Guido van Rossum: One of the things I like about Python is that everything happens at runtime. Python's compile-time complexity is almost nonexistent compared to that complexity of languages like C++ or even Java, which is much simpler than C++ at compile time. Although, doesn't Sun plan to add generics to Java?

Bill Venners: Yes.

Guido van Rossum: Well, they have to, because it is a strongly typed language, and you can't do certain things with strong typing otherwise.

Weak typing is not really a fair description of what's going on in Python. It's really runtime typing because every object is labeled with a type.

Bill Venners: Every object in Python does have a type.

Guido van Rossum: Every object does have a type. It is a string, an integer, a floating point number, a dictionary, or whatever.

Bill Venners: But method parameters and return values don't have types.

Guido van Rossum: Those variables don't have types. Runtime typing works differently, because you can easily make a mistake where you pass the wrong argument to a method, and you will only find out when that method is actually called. On the other hand, when you find out, you find out in a very good way. The interpreted language tells you exactly this is the type here, that's the type there, and this is where it happened. If you make a mistake against the type system in C or C++, and it only happens at runtime, you're in much worse shape. So you can't simply say strongly typed languages are better than runtime typed languages or vice versa, because you have a whole tradeoff of different parts.

Bill Venners: Let me try to restate what you said. Basically, as a strong typer, I may believe it is always better to detect errors sooner rather than later. You agree, but you also say I must weigh the cost of the mechanism used to detect those errors sooner. One cost of the strong typing in Java is that I have to finger type all my variables' types. Another cost is I may have three or four iterations of compiling, because I've screwed up something that may not really matter to my program's proper execution. You're saying in a strongly typed language I'm wrestling with things that take up my time.

Gosling said, "Anything that tells you about a mistake earlier not only makes things more reliable because you find the bugs, but the time you don't spend hunting bugs is time you can spend doing something else." You're saying, if you don't have to actually do all the extra work to make the strong typing compiler happy...

Guido van Rossum: You still have time to do something else. In Python, because your program is shorter, you can actually test it much sooner than when you're writing a large Java or C program.

You can also easily write a small piece of code in Python and see that it works. You can do very fine-grained unit testing. Bottom-up program development works really well. You can easily start with only a vague idea of what you want, start to implement it, and see how well it works so far. You can then change many things around. If you have a strongly typed language, changing things around becomes much more painful.

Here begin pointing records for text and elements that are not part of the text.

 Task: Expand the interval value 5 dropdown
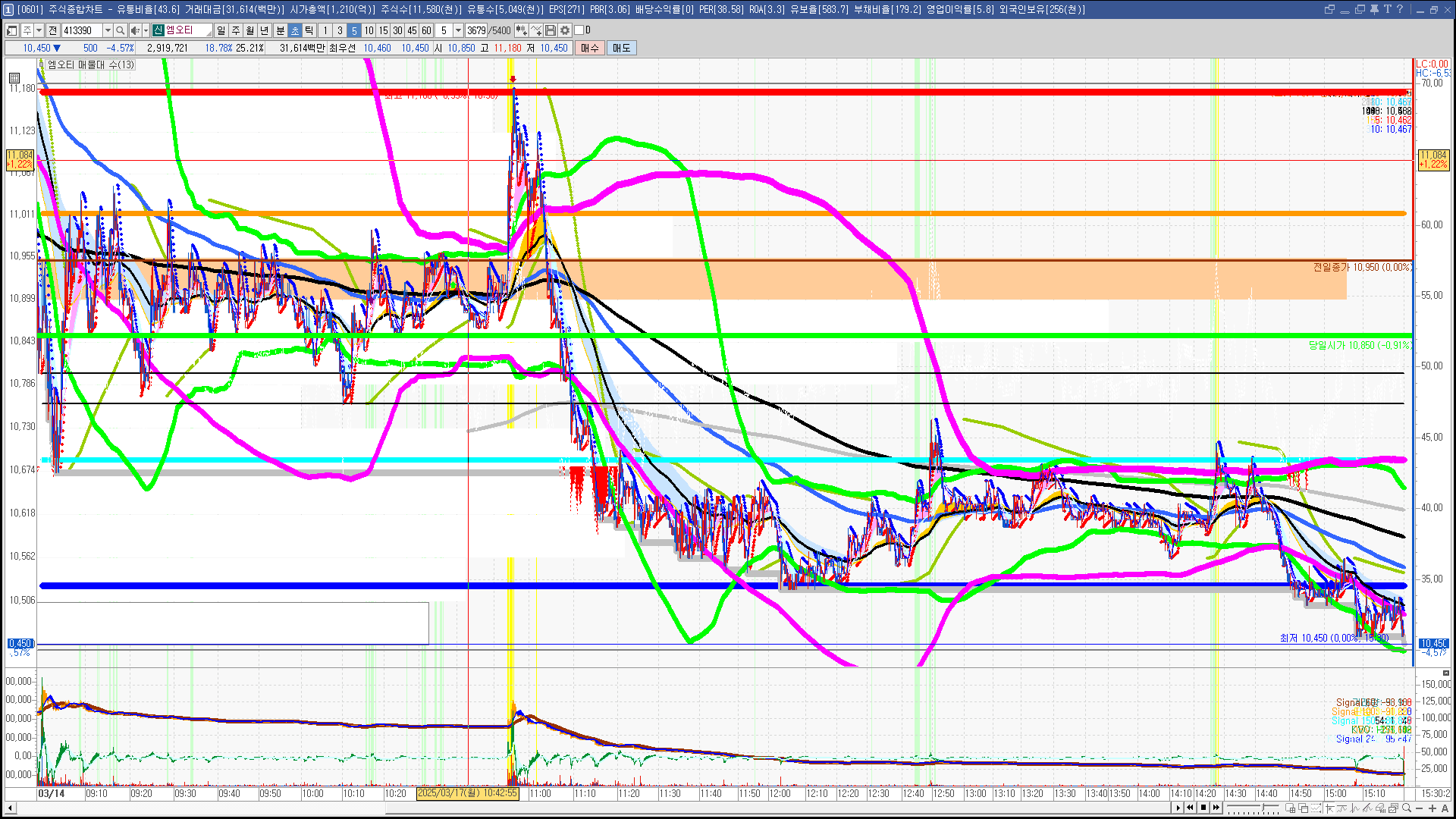(458, 30)
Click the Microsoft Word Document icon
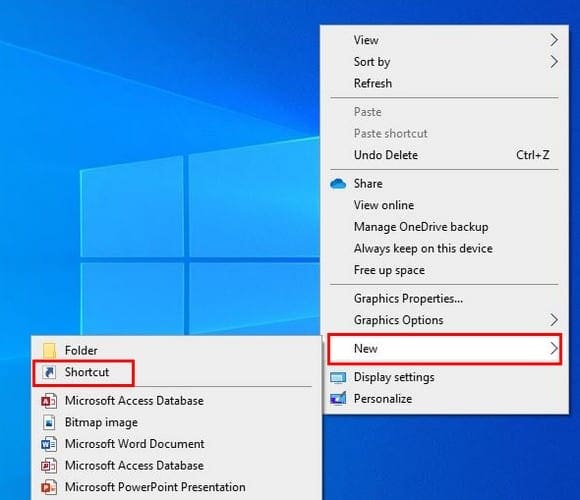 (49, 444)
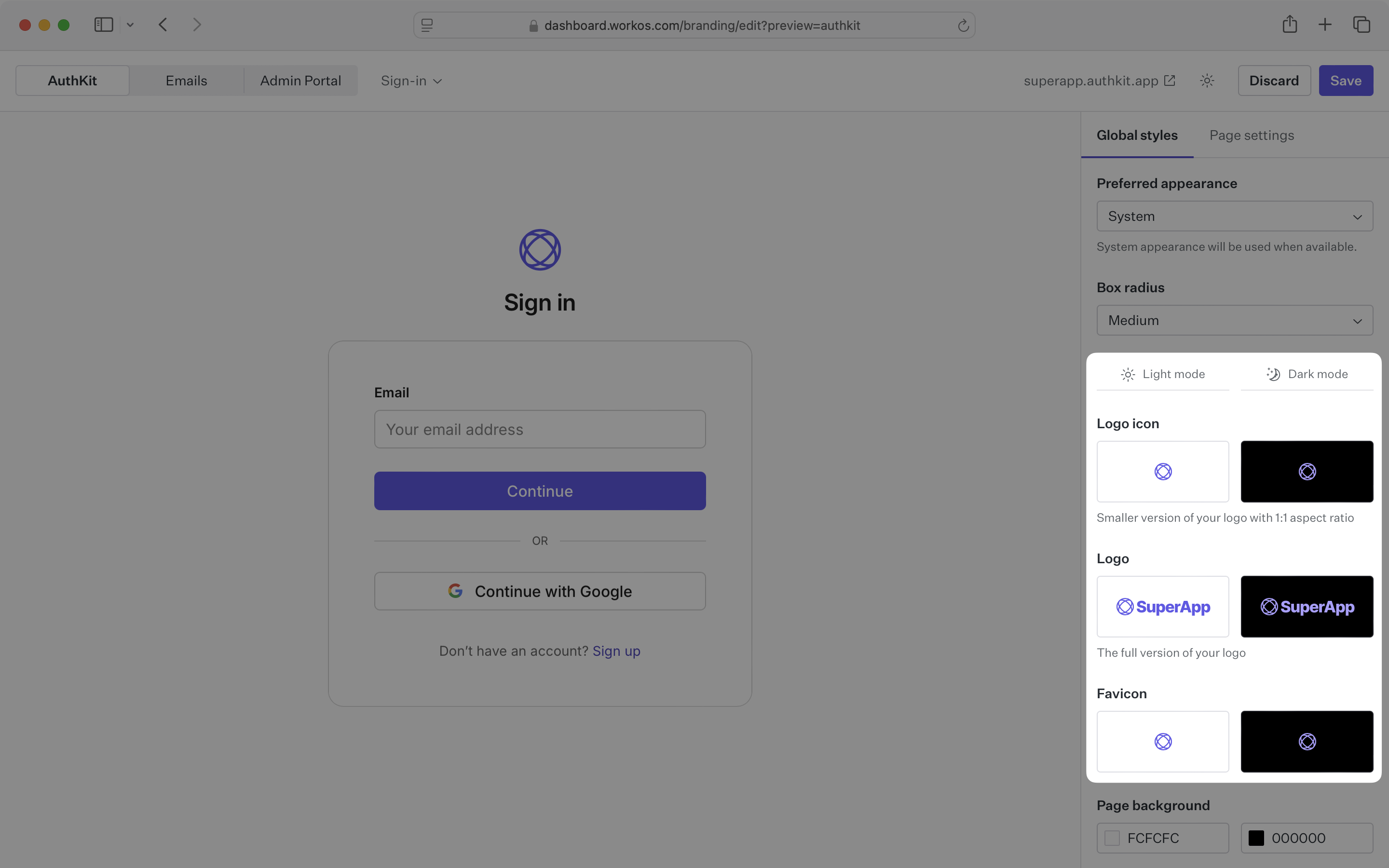1389x868 pixels.
Task: Expand the Box radius dropdown
Action: (x=1234, y=320)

In a strongly typed language, when you change to a different data structure, you will likely have to change the argument and return types of many methods that just pass these things on. You may also have to change the number of arguments, because suddenly you pass the information as two or three parts instead of one. In Python, if you change the type of something, most likely pieces of code that only pass that something around and don't use it directly don't have to change at all.